One of the teachers at my base school had invited me to study the swordplay art of iaido, which I took to with alacrity. It was at a talk given to our local iaido circle addressed by an iaido sensei from the mainland.
It was not an inspiring or interesting speech, and what is worse, the speaker somehow strayed into reflections on the Japanese physique, mentioning (in who now knows what context) that "foreigners' legs are different from ours." Different? Bored, young, incautious me instantly took the opportunity to quite audibly comment amidst the respectful hush, "Nagai desu!" ("They're long!"), a faux pas that I noticed later my poor teacher had to spend several minutes mending with the speaker on my behalf once the speech had dragged to an end.
I am a lot wiser now. Denying, or making light of Japan's uniqueness, does not win you friends in Japan.
So last week when an elderly part-timer at a company I do work for explained that he was an amateur researcher into the differences between Japan and other countries, I listened politely when he informed me that in the course of his research he had found that the Japanese brain was opposite to the "foreign" brain in terms of the respective roles of the right and left hemisphere. Okay.
At a party on the weekend, I made a passing remark about the current popularity of zombies and vampires in popular Western entertainment. This was immediately taken up by a young attendee as evidence, from out of the blue, about the uniqueness of Japanese culture which finds its thrills in the invisibility of ghosts rather than the gory physicality of zombies. Okay. My comment on current trends was countered with something plucked from history. I did not bring up the long history of stories about invisible ghosts that also characterizes much, if not most, of the history of the horror genre in the West.
"The Japanese language is uniquely difficult": here the assertion has a point. The written Japanese language is a mish-mash of Chinese literacy forcibly imposed on a very unChinese language, leading to endless inconsistencies and complexities. Okay. However, the spoken Japanese language is no more difficult than any other language, as anyone who has lived in Japan for two or three years and has picked up the the language to whatever degree can tell you.
Another favorite theme of the Japanese uniqueness school goes along the lines of "Japanese culture uniquely suggests as much as it explicitly expresses." Okay.
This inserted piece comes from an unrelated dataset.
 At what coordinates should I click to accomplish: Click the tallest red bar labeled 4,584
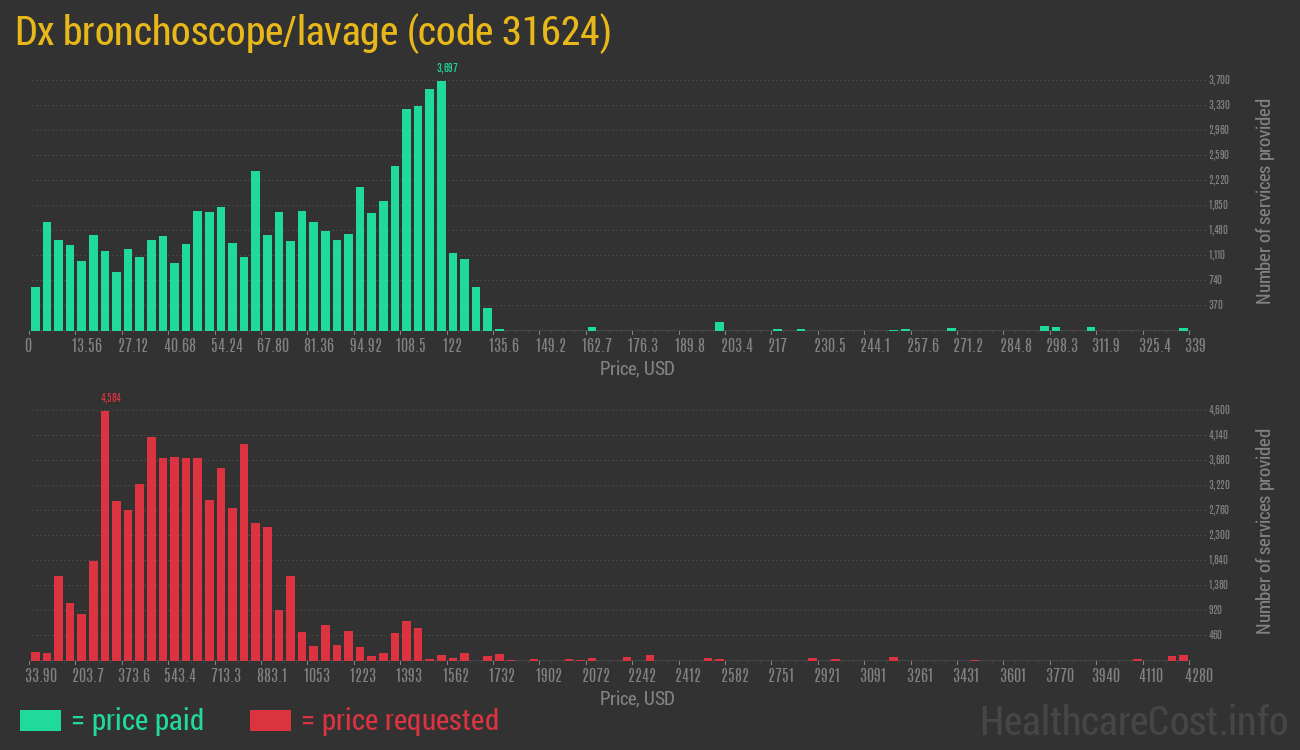pos(105,535)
Like any culturally homogenous society, intimately and universally shared values and customs mean a lot can be taken for granted. Whether this translates into effective communication when it actually matters is quite a different story. The events centering on the nuclear disaster in the wake of the 2012 Great East Japan Earthquake suggest that, at least in times of crisis, being Japanese offers no advantages when it comes to efficient communication.
Another example of something uniquely Japanese is Zen Buddhism and the wabi-sabi that is associated with it. Zen Buddhism is a creation of Chinese culture, not Japanese, and is as much as part of Korean culture, as seon Buddhism, and Vietnamese culture, as Thiền Buddhism. It just so happened that this brand of Buddhism was introduced to the West via Japan, leading to the misconception that Zen is uniquely Japanese.
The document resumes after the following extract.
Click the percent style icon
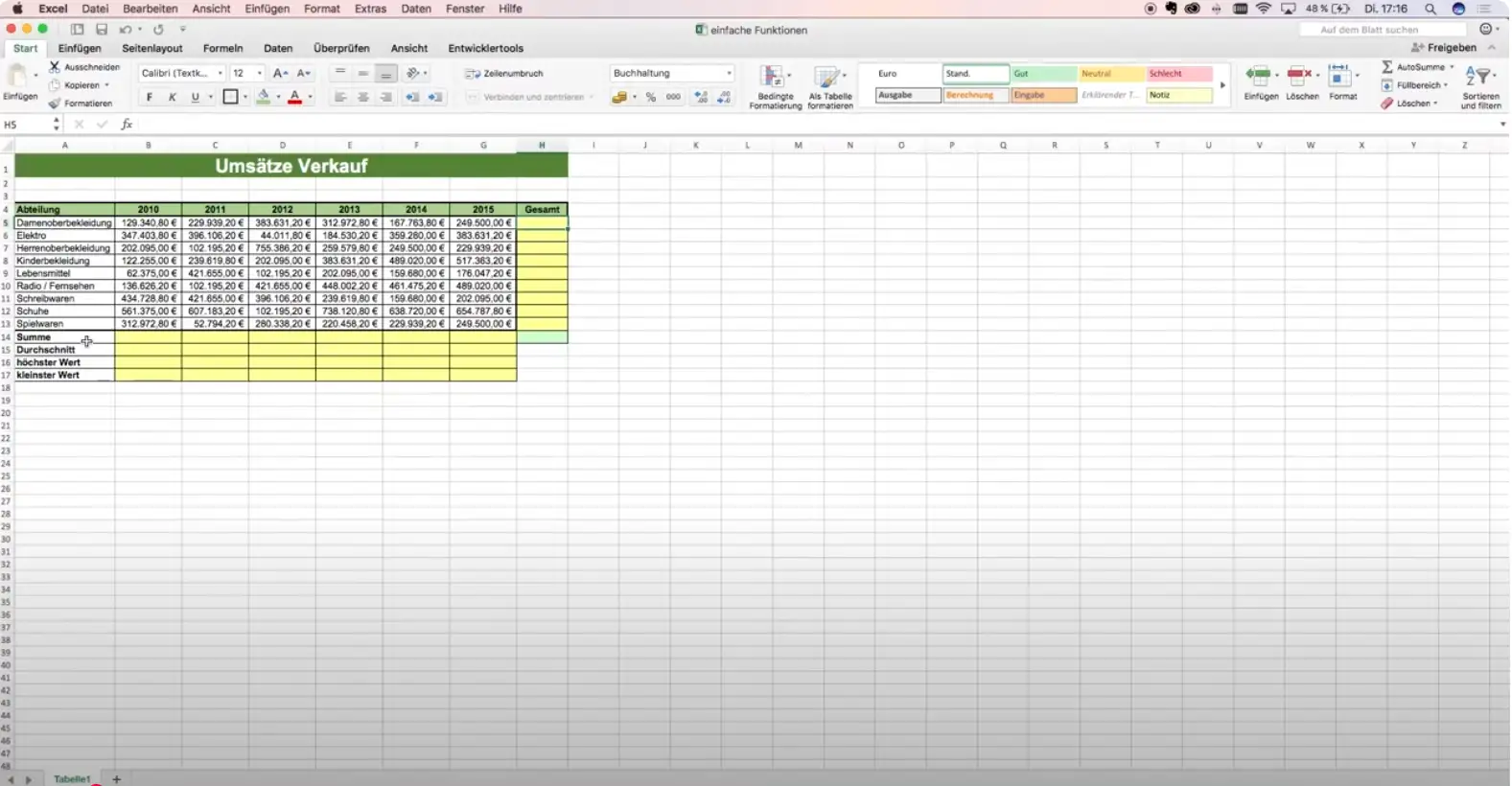The height and width of the screenshot is (786, 1512). 651,97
What lies behind assertions of uniqueness in Japan is the relationship Japan feels with the West. For the past century the Japanese have acutely felt the tug of war between, on one hand, the flow of culture that characterized Japan until the mid-nineteenth century and, on the other hand, the Western culture that it had to largely make its own in order to compete with the rest of the world. Which part of Western culture it should make its own, and which parts of Japanese culture it should maintain, have been pressing questions since that time.
In other words, Japan since the nineteenth century has faced something of an identity crisis. This crisis often becomes explicit - becomes an issue - whenever a non-Japanese person is present, and therefore becomes a constant theme of conversation to which non-Japanese are subjected.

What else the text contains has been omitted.